▶ **Work instruction**
Show, in full, each line of the data that contains "agent".

▶ **Source information**
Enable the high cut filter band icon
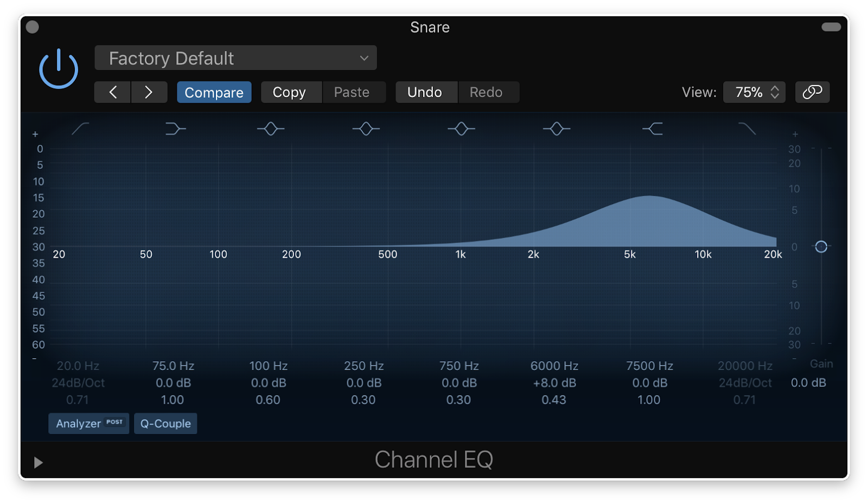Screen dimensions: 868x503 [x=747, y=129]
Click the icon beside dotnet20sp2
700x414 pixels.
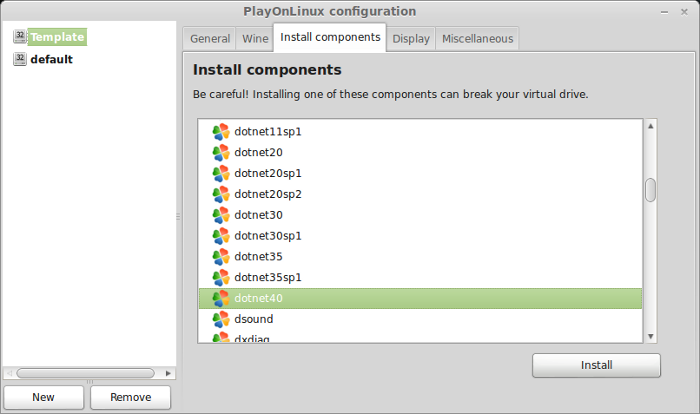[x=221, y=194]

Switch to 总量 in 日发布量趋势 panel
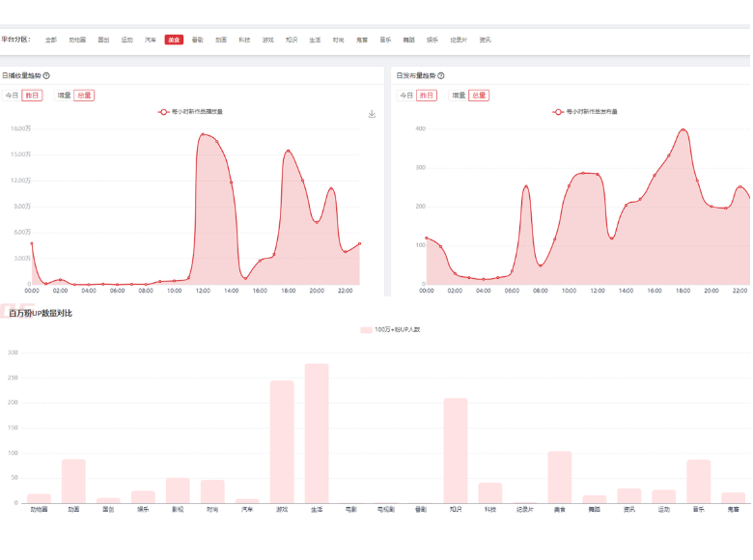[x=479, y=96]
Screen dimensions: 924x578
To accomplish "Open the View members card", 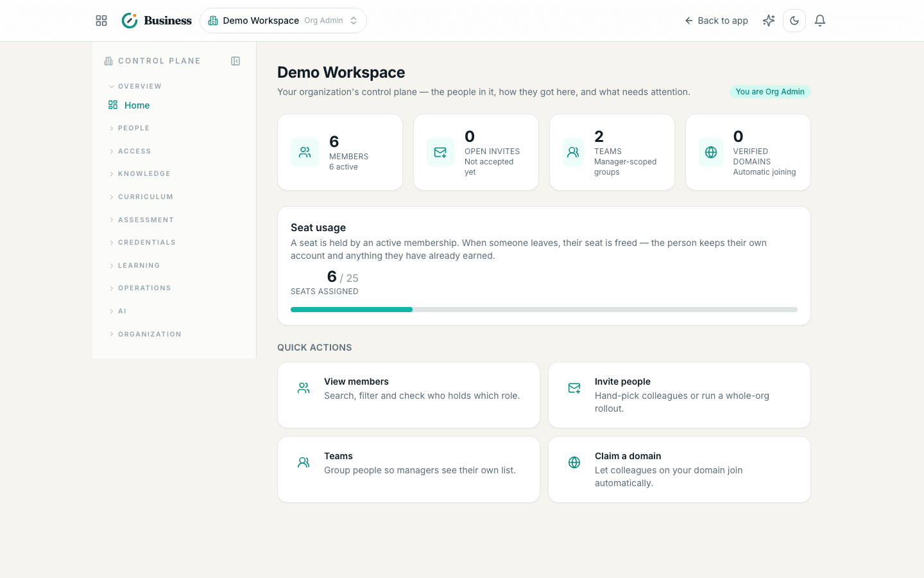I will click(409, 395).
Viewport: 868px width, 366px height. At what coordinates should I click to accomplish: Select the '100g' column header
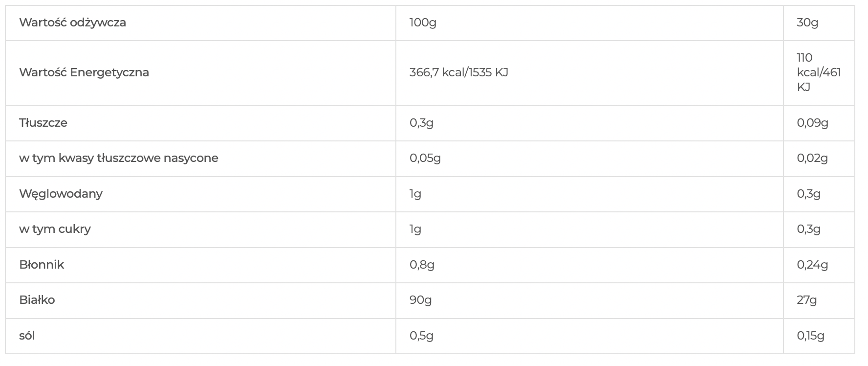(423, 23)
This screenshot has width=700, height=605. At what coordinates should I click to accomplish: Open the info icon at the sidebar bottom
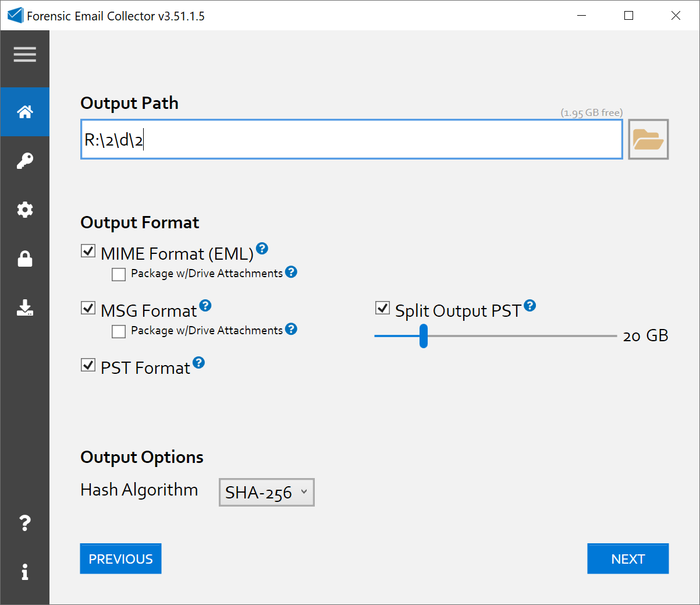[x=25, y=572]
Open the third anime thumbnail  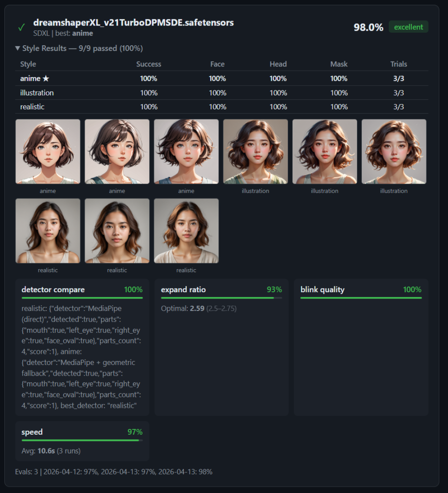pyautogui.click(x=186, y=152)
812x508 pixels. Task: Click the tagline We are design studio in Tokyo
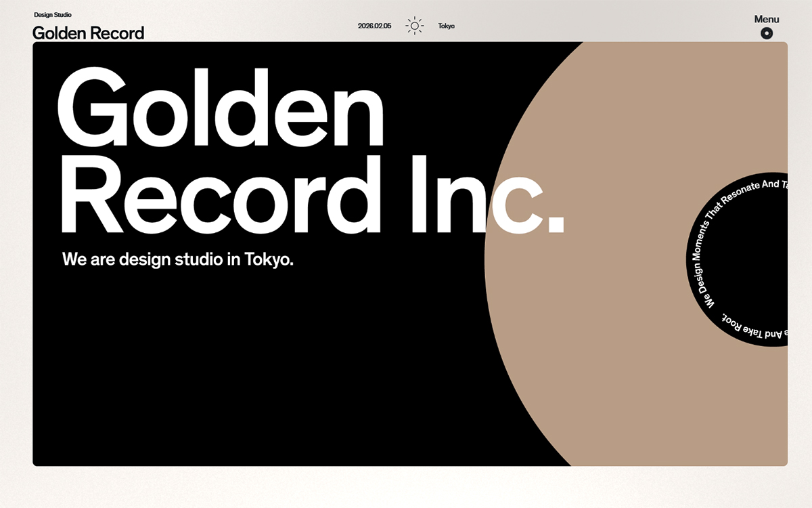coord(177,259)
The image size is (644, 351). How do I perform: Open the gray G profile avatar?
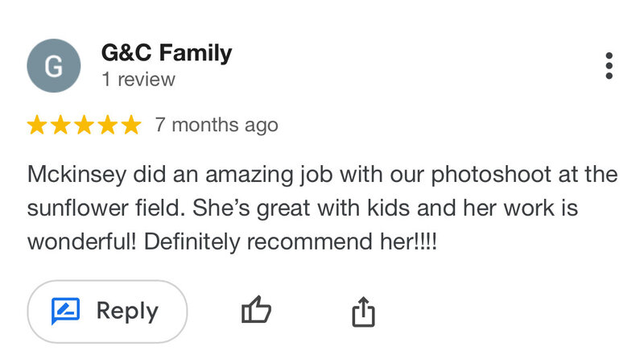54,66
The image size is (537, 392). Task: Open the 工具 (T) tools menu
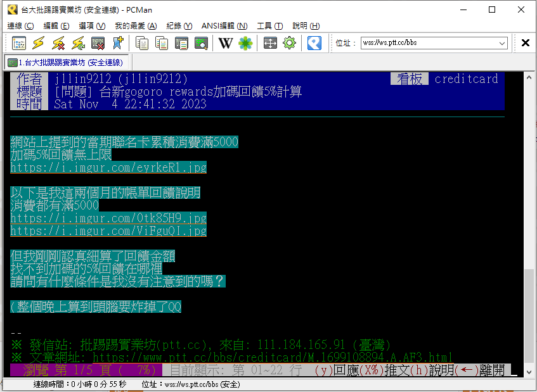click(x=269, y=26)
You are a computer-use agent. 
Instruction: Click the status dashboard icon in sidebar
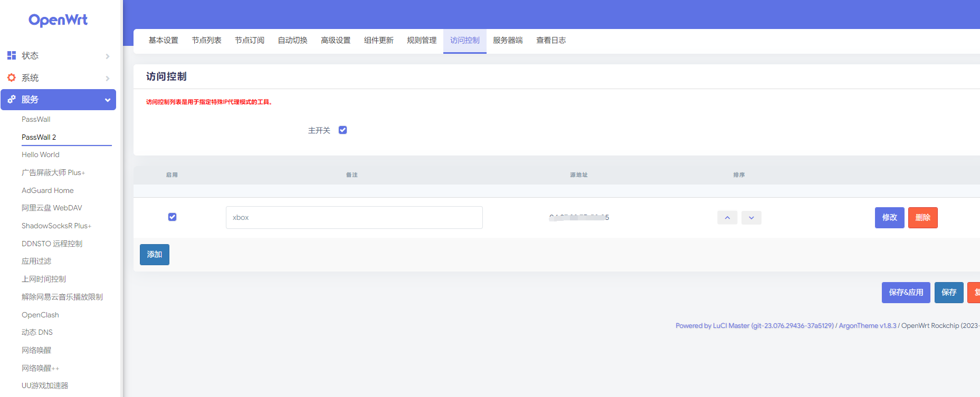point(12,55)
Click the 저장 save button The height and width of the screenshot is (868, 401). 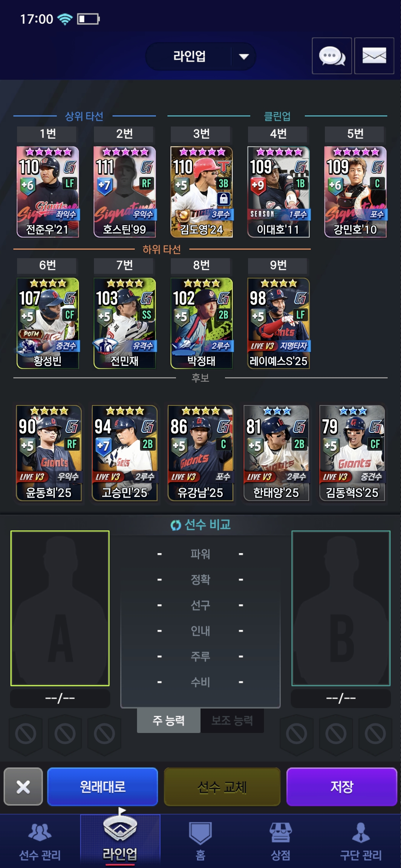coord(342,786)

* * *

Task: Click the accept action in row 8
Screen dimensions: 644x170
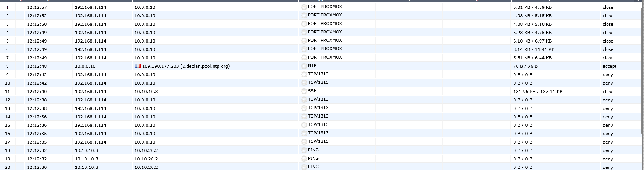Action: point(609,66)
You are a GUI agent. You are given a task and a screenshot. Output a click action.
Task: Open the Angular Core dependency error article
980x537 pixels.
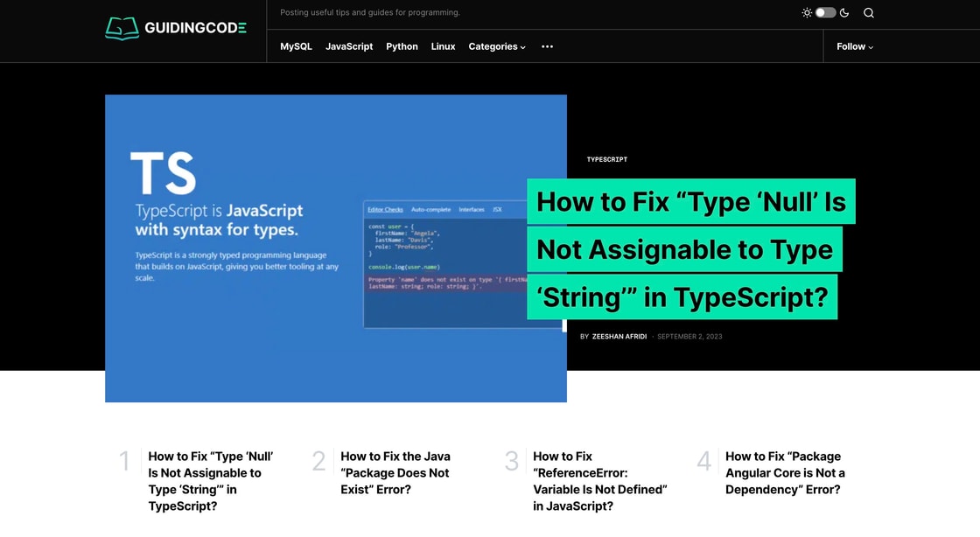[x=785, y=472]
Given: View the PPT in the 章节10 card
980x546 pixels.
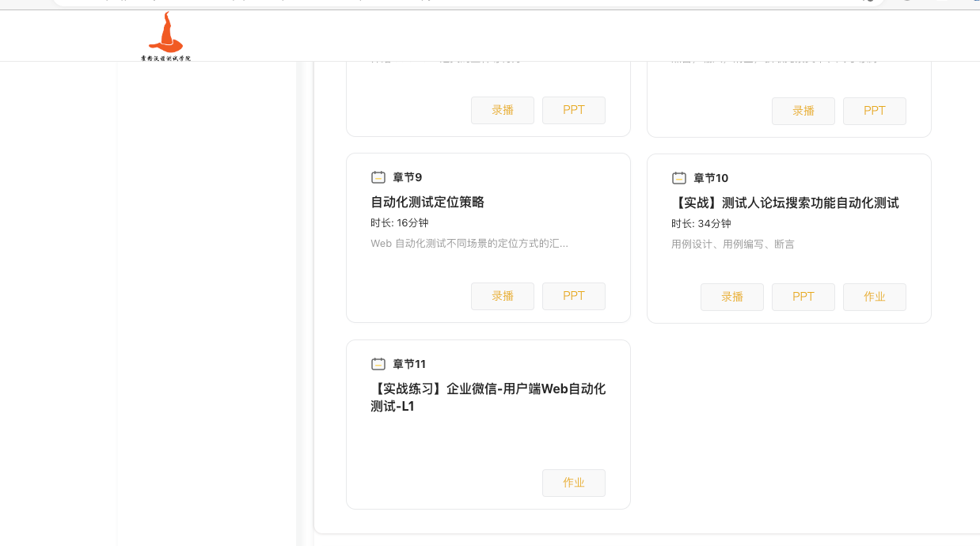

--

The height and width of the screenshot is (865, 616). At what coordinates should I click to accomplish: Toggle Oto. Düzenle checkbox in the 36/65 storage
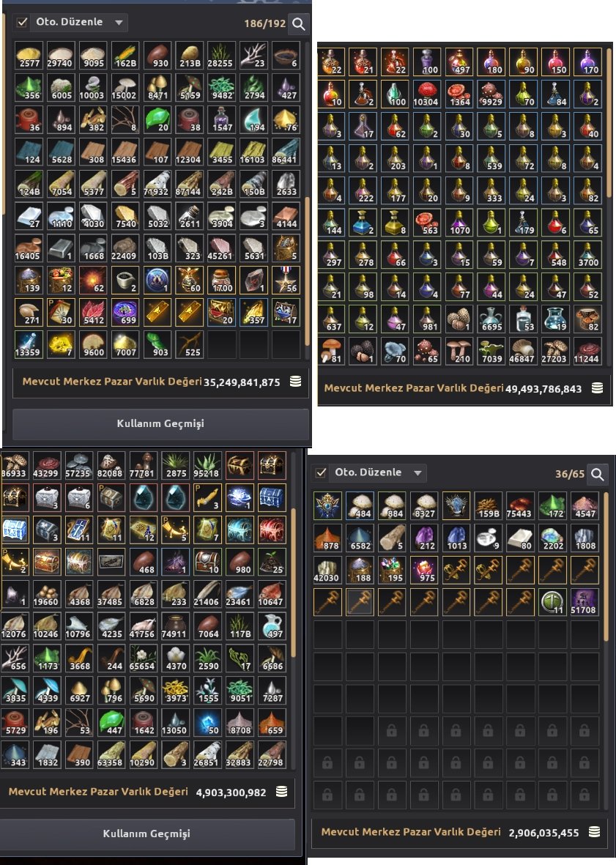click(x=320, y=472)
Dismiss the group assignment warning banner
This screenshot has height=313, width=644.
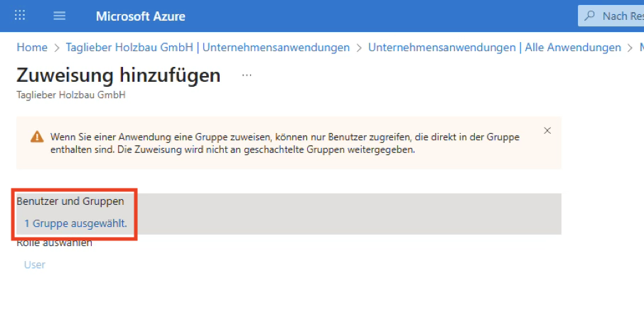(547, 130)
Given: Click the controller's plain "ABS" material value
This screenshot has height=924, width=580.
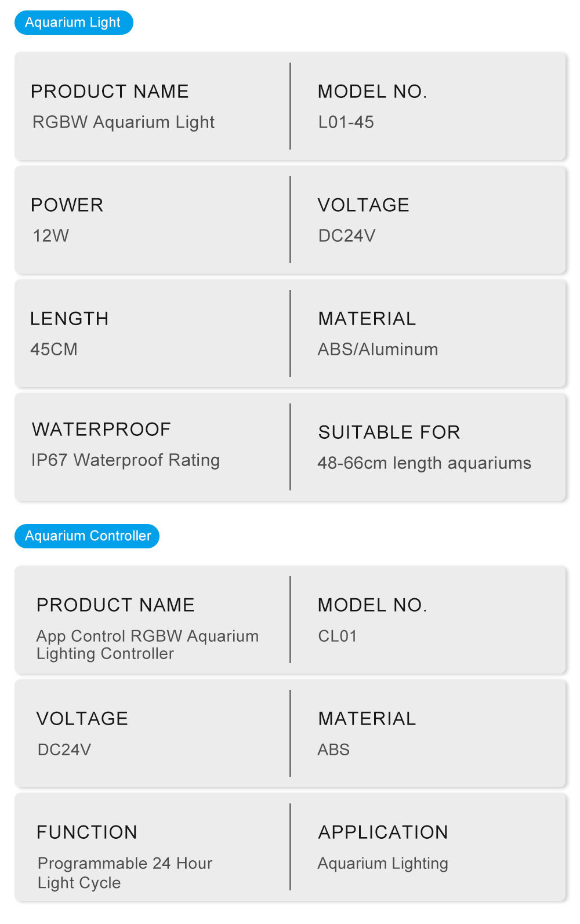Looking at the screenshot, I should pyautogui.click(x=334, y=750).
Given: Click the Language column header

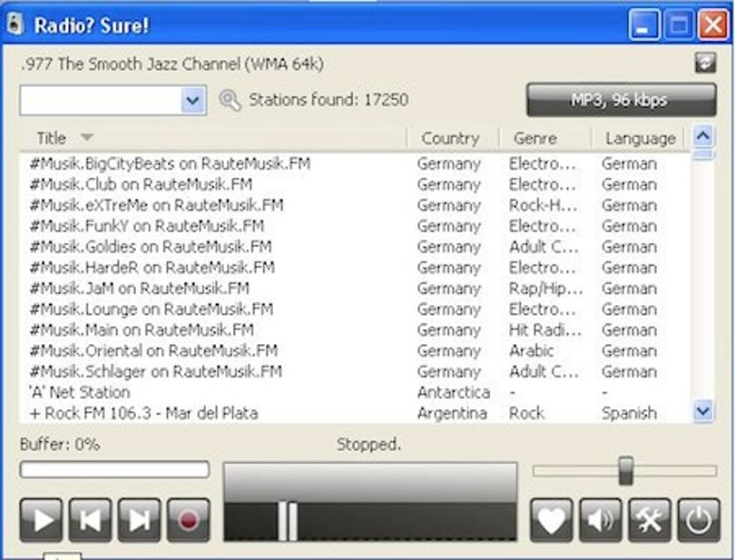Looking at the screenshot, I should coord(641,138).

▶ **Written answer**
You are a computer-use agent. 
You are a GUI agent. You are given a task and a screenshot. Output a click action.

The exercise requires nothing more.